Jan Hidders wrote:
>On Monday 16 August 2004 19:35, Magnus Manske wrote:
>> So, what you'd need is an EBNF representation or something?
Mind if I jump in and suggest a substitution for the "or something"
alternative? :) Check out "parsing expression grammar" on wikipedia (and in
more detail on the external links that article leads to). Although at the
moment you probably won't find a parser generator that'll generate the PHP
code you want from it, if the primary goal here is formal specification then
that's not such an issue - and in any case, unlike (LA)LR CFGs, parsing
expression grammars tend to be very easy to convert manually into working
parsers.
>Yes, that is all I ask. A precise formal grammar in whatever notation you
>like
>but preferrably in the input format of bison. If only because that would
>document what it is that your parser exactly does. Note there are some
>requirements:
>- it should accept all possible input strings
>- it should ideally do all the necessary parsing i.e. from the parse tree we
>should be able to generate the output with a single tree-walk, and
>- it should be unambiguous (and even LALR(1)) or have an explicit conflict
>resolution rule
The first and third requirements above are likely to be _very_ difficult to
achieve at the same time in a CFG paradigm, because of the limited lookahead
and extremely rudimentary disambiguation facilities of LR-class parser
generators.

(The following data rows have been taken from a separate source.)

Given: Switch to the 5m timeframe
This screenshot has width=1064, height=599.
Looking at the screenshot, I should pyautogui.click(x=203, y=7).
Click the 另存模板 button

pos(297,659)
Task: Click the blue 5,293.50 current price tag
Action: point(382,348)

LR parser generators are designed for languages that were
designed for LR parser generators; they tend to be difficult or impossible to
use for more freeform languages such as wikitext without making some serious
compromises or horrible hacks. Not to discourage you from trying, though; I
just want to point out an alternative that you might consider when the
shift-reduce and reduce-reduce conflicts start becoming unbearable. :)
One caveat, though: I'm not exactly unbiased, since I wrote much of the
aforementioned stuff on parsing expression grammars. :)
OK, I'll shut up now.
Cheers,
Bryan